Un gruppo di amici, animati dall'amore per il mare, agli inizi del 1994 avviano una serie di consultazioni ed incontri "istituzionali" con il Comune di Ravenna, la Provincia di Ravenna, la Regione Emilia-Romagna, la Capitaneria di Porto di Ravenna e con la Facoltà di Scienze Ambientali di Ravenna della Università degli Studi di Bologna, onde verificare la possibilità di creare una "riserva" o "area di tutela" sul tratto di mare interessato dal relitto della piattaforma Paguro. Obiettivo primario è la conservazione, tutela e valorizzazione dell'area del relitto ove sia vietata qualsiasi attività di pesca sportiva e professionale e siano autorizzatele sole immersioni sportive e didattiche nonché, ovviamente, quelle dedicate alla ricerca scientifica.

Il consenso dei vari Enti è totale con un diretto contributo di studio e proposte progettuali di realizzazione, che si traduce nella emanazione, da parte del Ministero delle Politiche Agricole, del Decreto di istituzione della "zona di tutela biologica" in data 21 luglio 1995, peraltro ulteriormente definita nel successivo Decreto del 05 novembre 1996, per una estensione di mt. 1000 per 700.

Nella primavera del 1996, con atto notarile, viene costituita la "Associazione Paguro" quale strumento per la gestione della "zona di tutela biologica", ne sono promotori la locale Cooperativa di pescatori "Nuovo Conisub" ed il "G.S. Sub Delphinus". Nel corso di questi anni si associano ben 23 circoli subacquei dell'Emilia-Romagna, n. 68 privati, n. 3 Società, una Cooperativa di Biologi.

Dal gennaio 1997 la Capitaneria di Porto di Ravenna, con specifica ordinanza, autorizza l'Associazione Paguro ad "organizzare e gestire le visite subacquee nell'area, definendo altresì specifico Regolamento di gestione ed accesso".

L'area attualmente occupata dal relitto del Paguro e dalle piattaforme posizionate nel corso dl 1999/2000 è di circa 15.000 mq. I due siti, limitrofi, hanno caratteristiche diverse e possono offrire alla ricerca scientifica ed ai subacquei notevoli potenzialità ed interessi, soprattutto in relazione alla loro particolare ubicazione (Alto Adriatico) ed alla incredibile vita che ha colonizzato le strutture, offrendo spettacoli di impareggiabile bellezza e fascino, difficilmente riscontrabili anche nelle aree più rinomate del nostro Paese.

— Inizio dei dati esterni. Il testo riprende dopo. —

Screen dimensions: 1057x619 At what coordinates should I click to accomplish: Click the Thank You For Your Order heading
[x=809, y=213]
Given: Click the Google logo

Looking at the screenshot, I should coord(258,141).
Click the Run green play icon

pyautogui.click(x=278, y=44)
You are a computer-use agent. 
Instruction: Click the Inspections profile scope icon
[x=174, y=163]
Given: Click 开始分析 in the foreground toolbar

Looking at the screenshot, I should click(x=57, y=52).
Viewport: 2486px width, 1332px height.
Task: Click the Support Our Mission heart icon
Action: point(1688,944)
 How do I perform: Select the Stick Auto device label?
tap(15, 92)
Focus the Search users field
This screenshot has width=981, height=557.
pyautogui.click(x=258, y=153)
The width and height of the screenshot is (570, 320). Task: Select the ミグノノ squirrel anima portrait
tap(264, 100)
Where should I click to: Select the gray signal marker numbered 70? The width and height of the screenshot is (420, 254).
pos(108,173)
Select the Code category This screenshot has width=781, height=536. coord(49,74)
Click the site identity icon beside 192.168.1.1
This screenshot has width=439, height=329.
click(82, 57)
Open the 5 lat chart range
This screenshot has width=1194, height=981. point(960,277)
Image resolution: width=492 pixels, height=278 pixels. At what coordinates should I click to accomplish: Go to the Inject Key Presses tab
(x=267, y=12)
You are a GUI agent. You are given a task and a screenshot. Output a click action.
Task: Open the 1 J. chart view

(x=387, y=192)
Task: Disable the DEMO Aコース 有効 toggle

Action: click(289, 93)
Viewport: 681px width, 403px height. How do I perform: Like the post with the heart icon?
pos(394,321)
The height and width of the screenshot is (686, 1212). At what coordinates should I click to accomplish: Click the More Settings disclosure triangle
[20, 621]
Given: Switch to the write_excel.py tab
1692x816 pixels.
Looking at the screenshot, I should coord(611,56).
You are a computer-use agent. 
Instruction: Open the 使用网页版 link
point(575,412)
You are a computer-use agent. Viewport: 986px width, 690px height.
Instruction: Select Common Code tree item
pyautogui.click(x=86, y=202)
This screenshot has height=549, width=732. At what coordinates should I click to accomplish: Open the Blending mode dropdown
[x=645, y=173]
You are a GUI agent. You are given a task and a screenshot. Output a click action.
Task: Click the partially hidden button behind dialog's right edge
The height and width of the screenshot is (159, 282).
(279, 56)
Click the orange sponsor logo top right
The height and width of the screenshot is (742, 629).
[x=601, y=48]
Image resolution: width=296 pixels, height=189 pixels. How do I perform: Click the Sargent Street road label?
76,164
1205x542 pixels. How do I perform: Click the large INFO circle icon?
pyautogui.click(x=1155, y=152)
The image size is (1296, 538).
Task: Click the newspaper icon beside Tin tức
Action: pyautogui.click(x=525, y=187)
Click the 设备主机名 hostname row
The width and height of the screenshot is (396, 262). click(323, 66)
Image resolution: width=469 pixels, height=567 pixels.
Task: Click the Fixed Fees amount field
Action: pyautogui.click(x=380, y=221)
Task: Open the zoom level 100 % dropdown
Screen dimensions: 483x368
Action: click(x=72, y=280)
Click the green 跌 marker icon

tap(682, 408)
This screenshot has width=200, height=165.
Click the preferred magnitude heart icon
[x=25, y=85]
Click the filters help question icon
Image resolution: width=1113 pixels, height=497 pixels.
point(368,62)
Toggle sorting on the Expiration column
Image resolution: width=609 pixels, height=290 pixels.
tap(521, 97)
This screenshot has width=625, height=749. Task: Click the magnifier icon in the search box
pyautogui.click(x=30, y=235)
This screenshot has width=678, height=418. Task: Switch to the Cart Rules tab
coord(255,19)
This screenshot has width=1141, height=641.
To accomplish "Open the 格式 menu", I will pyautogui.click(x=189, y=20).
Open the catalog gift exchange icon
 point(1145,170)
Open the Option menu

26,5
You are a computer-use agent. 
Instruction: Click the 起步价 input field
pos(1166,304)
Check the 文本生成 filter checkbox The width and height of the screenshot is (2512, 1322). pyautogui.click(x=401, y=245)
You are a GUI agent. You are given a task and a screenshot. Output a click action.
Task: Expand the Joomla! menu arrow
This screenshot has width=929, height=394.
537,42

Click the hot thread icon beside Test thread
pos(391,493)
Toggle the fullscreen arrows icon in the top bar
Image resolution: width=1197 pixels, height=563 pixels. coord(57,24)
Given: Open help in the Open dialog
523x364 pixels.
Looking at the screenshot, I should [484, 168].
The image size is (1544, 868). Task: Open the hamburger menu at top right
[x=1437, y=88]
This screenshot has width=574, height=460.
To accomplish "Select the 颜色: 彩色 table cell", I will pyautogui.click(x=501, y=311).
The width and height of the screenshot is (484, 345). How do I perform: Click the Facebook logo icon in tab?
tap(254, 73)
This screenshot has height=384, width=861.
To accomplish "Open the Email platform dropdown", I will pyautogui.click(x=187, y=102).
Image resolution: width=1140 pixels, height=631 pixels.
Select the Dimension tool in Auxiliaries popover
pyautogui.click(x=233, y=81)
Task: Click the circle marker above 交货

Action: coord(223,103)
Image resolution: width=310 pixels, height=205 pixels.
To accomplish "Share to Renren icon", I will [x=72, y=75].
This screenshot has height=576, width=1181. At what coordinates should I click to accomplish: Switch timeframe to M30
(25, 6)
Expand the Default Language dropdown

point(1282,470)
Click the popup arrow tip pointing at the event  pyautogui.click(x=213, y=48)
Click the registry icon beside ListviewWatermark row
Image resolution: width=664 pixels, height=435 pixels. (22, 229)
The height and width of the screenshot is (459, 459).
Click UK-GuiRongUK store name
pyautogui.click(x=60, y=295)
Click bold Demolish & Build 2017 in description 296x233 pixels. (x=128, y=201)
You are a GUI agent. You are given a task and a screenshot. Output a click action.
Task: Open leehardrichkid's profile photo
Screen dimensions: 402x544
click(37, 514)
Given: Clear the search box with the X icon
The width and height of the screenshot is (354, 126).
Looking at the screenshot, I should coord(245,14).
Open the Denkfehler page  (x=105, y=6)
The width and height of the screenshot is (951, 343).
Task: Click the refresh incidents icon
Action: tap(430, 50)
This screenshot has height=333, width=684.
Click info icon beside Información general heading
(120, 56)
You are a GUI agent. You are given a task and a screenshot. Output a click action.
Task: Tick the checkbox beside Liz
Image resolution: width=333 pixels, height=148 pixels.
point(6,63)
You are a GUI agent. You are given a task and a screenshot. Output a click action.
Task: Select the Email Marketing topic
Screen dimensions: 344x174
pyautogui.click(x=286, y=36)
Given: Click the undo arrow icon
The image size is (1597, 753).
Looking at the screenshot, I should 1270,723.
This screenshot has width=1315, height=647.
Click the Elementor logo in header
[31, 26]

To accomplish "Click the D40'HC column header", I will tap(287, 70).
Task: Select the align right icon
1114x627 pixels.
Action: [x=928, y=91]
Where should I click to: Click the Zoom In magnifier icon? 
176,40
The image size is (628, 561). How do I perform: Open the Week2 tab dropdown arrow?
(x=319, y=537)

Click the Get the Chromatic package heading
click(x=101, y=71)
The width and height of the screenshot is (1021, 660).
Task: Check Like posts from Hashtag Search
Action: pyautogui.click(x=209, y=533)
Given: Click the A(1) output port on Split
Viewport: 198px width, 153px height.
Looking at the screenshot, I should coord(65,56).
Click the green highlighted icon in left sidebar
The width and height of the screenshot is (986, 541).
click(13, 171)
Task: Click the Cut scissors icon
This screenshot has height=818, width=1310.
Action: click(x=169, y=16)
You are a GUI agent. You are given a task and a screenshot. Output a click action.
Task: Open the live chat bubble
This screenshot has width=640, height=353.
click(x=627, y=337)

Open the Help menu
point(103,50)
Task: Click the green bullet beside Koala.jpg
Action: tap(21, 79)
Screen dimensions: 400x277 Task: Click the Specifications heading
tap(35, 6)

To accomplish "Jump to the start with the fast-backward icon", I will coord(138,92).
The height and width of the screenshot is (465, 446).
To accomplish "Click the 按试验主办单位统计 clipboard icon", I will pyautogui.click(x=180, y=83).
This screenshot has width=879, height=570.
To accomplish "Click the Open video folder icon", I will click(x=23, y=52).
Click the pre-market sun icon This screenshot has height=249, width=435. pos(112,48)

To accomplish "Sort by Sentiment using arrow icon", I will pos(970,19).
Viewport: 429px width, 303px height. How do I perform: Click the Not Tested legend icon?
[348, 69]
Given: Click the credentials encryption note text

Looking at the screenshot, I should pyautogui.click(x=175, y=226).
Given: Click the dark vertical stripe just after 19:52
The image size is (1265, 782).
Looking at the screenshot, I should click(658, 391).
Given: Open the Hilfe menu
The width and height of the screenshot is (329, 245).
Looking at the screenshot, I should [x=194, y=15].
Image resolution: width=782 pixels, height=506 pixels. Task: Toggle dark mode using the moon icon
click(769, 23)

Lo scopo è di fare in modo che i ricercatori supportino e confermino, su base scientifica, le opportunità e le potenzialità offerte da questo tipo di intervento sull'ambiente, per il ripopolamento attivo del mare, al fine di poter cogliere tutte le opportunità possibili e recuperare il "gap" nei confronti dell'ambiente e del territorio.
L'immersione sportiva nell'area ha un fascino unico non solo per l'effetto scenografico che le strutture offrono, ma anche per la presenza e vicinanza di migliaia di pesci che finalmente possono convivere con la presenza dell'uomo in quanto discreta e non invasiva. Obiettivo primario dell'Associazione è stato nel corso di questi anni soprattutto la difesa e la tutela dell'area, la codifica di severe norme di sicurezza per le immersioni ed anche la organizzazione di specifici corsi per "Accompagnatori Subacquei del Paguro" a cui hanno aderito 63 soci e che ha lo scopo di accompagnare i subacquei alla visita del relitto.

L'impegno dell'Associazione è finalizzato alla protezione, gestione, conservazione dell'area di tutela biologica, nonché alla divulgazione e conoscenza del grande patrimonio di vita che si è insediato sulle strutture.